The Company may collect, process, and store the Affiliate’s personal information for the purposes of administering the Program, meeting legal or regulatory obligations, and managing the business relationship. Such information may be disclosed to regulators, auditors, payment processors, or other authorized third parties as required by law or contractual obligation.

By participating in the Program, the Affiliate hereby consents to the collection and use of their data in accordance with the Company’s Privacy Policy, as may be updated from time to time.
13. DISPUTE RESOLUTION
13.1. NEGOTIATION AND MEDIATION
In the event of a dispute arising out of or in connection with these Affiliate Terms, the parties agree to first attempt to resolve the dispute through good faith negotiation. Any dispute arising under or in connection with this Agreement must be submitted in writing to the Company within five (5) calendar days from the date the issue arose.

The Company shall review the dispute and issue a written response within ten (10) business days of receipt.
13.2. ARBITRATION
If the dispute is not resolved through mediation within sixty (60) days from its initiation, the dispute shall be referred to and finally resolved by arbitration under the Rules of Arbitration of the International Chamber of Commerce (ICC), which rules are deemed to be incorporated by reference into this clause. The arbitration tribunal shall consist of one arbitrator, appointed in accordance with the ICC rules. The seat of arbitration shall be Dubai, United Arab Emirates, and the language of arbitration shall be English.
13.3. GOVERNING LAW AND JURISDICTION
These Terms shall be governed by and construed in accordance with the England and Wales laws.

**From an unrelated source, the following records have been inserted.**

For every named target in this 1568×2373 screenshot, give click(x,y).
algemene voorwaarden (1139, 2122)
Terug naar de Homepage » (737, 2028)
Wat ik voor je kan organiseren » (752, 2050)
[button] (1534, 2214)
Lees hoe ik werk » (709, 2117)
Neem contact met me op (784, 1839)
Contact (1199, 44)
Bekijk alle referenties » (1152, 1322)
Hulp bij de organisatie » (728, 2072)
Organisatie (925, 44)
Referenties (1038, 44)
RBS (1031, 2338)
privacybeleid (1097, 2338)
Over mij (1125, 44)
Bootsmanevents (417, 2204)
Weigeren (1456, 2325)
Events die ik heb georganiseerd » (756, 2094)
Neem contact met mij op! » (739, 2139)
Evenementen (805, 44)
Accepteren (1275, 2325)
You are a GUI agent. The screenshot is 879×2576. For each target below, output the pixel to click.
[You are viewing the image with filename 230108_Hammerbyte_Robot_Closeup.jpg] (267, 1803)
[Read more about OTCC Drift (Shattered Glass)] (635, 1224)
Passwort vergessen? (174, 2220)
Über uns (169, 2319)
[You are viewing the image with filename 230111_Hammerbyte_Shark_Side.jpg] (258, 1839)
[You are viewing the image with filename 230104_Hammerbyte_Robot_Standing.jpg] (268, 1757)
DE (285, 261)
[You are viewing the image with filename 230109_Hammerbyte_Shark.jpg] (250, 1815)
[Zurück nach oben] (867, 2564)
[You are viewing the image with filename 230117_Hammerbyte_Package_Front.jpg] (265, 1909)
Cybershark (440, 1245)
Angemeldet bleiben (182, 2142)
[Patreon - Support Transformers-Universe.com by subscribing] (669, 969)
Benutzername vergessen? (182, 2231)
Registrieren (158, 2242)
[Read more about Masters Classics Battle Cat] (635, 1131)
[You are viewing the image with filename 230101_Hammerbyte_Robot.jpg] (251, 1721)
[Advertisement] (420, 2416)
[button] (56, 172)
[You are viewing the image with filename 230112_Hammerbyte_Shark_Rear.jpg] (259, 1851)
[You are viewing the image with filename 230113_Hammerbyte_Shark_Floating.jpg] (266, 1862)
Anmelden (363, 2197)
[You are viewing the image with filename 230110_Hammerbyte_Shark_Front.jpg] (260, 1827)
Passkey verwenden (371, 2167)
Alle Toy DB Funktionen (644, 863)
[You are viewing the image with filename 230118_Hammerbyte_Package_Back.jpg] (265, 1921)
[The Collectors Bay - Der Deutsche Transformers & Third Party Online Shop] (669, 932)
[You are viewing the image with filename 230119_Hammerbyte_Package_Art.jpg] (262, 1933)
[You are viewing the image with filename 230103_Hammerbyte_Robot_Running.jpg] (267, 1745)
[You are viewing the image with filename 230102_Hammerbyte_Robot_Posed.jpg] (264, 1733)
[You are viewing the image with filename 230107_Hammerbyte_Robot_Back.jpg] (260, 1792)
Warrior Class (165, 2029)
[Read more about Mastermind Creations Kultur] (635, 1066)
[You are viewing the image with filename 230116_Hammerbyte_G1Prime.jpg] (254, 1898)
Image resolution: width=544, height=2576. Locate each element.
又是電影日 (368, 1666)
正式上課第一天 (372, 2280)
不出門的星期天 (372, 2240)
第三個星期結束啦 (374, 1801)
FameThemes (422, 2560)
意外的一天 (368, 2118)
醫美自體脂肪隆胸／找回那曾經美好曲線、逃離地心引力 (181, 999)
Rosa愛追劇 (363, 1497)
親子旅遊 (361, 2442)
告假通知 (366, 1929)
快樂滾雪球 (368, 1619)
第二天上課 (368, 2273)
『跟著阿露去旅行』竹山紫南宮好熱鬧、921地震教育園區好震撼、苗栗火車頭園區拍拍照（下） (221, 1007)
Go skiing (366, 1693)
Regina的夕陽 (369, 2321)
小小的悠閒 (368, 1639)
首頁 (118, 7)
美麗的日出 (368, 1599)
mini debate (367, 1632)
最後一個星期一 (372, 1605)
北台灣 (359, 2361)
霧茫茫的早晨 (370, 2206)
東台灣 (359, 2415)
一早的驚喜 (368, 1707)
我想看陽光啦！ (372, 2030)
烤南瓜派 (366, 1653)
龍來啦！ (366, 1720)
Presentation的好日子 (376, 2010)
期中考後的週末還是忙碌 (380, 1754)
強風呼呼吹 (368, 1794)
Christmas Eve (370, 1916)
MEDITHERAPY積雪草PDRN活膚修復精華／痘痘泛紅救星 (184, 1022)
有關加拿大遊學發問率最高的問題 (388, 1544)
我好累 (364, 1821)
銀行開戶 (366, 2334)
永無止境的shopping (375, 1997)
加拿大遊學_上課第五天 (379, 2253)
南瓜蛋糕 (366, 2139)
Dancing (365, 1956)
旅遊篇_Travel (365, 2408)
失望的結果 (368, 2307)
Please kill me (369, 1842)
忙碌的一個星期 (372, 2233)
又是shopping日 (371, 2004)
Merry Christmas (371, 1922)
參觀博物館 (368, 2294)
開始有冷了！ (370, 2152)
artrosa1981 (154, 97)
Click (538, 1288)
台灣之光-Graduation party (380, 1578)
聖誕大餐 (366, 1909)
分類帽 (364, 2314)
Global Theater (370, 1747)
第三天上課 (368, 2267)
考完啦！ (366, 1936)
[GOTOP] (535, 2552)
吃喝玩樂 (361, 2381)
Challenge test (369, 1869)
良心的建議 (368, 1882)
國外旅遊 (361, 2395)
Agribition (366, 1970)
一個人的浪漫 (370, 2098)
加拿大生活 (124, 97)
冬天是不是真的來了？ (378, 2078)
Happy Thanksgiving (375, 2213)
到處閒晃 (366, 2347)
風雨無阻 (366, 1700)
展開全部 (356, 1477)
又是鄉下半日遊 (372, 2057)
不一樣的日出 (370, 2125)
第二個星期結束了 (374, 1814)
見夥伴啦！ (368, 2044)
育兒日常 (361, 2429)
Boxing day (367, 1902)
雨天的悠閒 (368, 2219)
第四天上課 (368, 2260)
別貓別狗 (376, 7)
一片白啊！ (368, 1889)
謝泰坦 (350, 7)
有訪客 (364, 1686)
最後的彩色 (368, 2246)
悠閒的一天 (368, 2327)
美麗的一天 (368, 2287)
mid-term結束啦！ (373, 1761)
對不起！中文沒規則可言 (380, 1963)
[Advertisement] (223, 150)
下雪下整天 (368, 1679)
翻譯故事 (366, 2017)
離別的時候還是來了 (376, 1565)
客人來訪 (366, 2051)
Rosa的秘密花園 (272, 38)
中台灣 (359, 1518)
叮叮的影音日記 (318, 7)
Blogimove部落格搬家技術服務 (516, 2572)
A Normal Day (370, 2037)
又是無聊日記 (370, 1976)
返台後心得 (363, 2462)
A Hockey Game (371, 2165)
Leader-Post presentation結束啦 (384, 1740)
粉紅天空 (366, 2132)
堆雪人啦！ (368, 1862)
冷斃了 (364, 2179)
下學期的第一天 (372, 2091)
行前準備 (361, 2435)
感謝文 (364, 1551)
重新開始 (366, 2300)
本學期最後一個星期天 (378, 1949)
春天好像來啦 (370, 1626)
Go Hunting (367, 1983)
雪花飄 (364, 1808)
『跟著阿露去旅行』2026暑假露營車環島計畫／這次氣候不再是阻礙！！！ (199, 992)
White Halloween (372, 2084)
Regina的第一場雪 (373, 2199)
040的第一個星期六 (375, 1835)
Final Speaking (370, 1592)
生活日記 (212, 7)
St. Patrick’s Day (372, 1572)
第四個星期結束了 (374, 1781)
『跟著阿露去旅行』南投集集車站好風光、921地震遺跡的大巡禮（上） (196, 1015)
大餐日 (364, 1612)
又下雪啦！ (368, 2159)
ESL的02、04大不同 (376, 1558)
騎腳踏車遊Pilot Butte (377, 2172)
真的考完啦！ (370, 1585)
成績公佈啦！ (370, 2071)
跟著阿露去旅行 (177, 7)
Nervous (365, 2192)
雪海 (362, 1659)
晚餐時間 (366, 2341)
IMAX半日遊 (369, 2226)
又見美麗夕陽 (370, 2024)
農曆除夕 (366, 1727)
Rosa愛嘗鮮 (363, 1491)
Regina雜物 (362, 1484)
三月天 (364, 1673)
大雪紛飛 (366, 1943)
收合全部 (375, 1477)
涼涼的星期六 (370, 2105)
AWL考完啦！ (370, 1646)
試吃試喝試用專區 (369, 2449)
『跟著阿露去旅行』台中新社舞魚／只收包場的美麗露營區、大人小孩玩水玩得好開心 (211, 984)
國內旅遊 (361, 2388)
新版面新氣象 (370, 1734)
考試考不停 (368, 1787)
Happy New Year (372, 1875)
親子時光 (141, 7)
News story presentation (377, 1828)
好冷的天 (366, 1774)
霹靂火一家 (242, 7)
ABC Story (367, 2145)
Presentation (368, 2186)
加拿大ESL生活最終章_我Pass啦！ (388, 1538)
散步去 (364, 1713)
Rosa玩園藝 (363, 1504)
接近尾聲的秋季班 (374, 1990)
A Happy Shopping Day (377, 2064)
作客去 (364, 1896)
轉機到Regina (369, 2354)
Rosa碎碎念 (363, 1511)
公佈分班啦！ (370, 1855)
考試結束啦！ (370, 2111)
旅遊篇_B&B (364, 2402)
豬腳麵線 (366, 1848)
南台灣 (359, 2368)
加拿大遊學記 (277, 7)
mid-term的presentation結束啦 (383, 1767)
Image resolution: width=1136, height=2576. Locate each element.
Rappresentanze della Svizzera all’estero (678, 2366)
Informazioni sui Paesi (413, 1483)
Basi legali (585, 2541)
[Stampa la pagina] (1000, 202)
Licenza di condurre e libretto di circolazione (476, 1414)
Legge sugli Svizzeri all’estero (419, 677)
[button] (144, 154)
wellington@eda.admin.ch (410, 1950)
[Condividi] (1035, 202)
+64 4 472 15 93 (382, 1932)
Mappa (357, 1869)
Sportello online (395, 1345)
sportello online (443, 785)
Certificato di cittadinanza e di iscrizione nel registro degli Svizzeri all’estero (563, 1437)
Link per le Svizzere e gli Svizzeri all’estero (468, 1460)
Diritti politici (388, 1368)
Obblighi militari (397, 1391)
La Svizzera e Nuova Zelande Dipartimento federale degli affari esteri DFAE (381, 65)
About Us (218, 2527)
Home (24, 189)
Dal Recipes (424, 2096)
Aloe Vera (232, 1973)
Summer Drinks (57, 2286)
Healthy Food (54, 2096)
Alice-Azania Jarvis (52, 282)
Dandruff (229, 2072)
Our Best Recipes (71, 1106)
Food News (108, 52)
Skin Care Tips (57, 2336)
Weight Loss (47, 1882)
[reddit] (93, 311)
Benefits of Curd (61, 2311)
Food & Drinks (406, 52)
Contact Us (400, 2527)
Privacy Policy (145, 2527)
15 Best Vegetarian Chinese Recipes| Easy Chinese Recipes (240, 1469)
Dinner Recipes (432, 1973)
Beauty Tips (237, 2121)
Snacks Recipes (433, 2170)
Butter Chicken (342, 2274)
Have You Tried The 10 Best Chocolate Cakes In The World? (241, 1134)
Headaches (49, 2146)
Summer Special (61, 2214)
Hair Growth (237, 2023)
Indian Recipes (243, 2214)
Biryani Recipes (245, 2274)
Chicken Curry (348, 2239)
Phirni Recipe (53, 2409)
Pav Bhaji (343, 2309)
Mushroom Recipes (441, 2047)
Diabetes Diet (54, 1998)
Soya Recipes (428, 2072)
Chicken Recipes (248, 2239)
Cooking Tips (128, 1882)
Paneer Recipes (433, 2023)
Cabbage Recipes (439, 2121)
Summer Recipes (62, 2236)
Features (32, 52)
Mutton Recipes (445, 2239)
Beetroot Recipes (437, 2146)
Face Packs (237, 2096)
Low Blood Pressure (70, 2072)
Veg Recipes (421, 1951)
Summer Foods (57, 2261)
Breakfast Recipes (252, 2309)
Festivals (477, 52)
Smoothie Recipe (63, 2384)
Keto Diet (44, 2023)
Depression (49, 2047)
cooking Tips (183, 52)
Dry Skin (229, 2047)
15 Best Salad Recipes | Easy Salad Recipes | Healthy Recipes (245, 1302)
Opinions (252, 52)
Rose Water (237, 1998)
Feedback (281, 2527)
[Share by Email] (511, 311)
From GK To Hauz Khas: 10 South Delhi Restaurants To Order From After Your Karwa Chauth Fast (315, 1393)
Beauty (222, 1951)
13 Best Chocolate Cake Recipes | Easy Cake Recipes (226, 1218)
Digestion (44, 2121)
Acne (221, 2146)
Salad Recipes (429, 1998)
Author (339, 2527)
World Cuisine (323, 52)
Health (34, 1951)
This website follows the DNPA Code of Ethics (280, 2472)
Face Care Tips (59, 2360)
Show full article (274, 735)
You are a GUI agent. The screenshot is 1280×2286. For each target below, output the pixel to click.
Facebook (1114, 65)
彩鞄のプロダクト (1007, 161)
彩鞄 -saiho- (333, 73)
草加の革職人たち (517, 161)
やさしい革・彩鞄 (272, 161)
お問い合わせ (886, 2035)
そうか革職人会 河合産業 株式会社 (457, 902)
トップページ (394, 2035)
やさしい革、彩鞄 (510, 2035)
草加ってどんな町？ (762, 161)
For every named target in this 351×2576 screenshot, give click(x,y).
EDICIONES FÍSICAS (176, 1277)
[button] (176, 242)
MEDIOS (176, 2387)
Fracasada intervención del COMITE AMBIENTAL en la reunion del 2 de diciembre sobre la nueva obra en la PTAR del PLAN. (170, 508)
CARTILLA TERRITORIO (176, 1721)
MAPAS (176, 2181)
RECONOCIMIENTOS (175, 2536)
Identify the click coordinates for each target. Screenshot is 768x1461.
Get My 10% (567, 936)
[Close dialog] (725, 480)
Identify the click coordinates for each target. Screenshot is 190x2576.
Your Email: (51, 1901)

13.4. COLLECTIVE CONSUMER CLAIMS WAIVER
To the fullest extent permitted by law, disputes shall be resolved on an individual basis, and neither party may bring a claim as a plaintiff or a class member in a class, collective, or representative action.
14. MISCELLANEOUS
14.1. ENTIRE AGREEMENT
These Affiliate Terms, along with the Privacy Policy and any additional agreements referenced herein, constitute the entire agreement between you and the Company with respect to your participation in the Program. They supersede and replace any prior or contemporaneous agreements, communications, and understandings, whether oral or written, related to the subject matter.
14.2. SEVERABILITY
If any provision of these Affiliate Terms is found to be invalid, illegal, or unenforceable under applicable law, such provision shall be deemed severed and the remaining provisions of these Affiliate Terms shall remain valid and enforceable to the fullest extent permitted by law.
14.3. NO WAIVER
Failure or delay by us to exercise any right, remedy, or privilege under these Affiliate Terms shall not constitute a waiver of that right or any other rights hereunder. Any waiver must be in writing and signed by an authorized representative of the Company.
14.4. ASSIGNMENT
You may not assign, transfer, or delegate your rights or obligations under these Affiliate Terms without prior written consent from us. We may freely assign or transfer our rights and obligations under these Affiliate Terms to any affiliate or successor entity as part of a merger, acquisition, reorganization, or sale of assets.
14.5. THIRD-PARTY RIGHTS
Except as expressly stated in these Affiliate Terms, no provision shall be enforceable by any person or entity who is not a party to these Affiliate Terms.
14.6. NOTICES
All notices, requests, or communications required or permitted to be given under these Terms must be sent via email to the official contact email listed on our website admin@hash-hedge.com. Notices to users will be sent to the email address associated with their account.
14.7. GOVERNING LANGUAGE
These Terms are drafted in English and any translation is for convenience only. In the event of a conflict between the English version and any translation, the English version shall prevail.
14.8. RELATIONSHIP OF THE PARTIES
Nothing in these Terms shall be construed as creating a joint venture, partnership, or agency relationship between you and us. Both parties agree that their relationship is strictly that of an independent contractor and customer.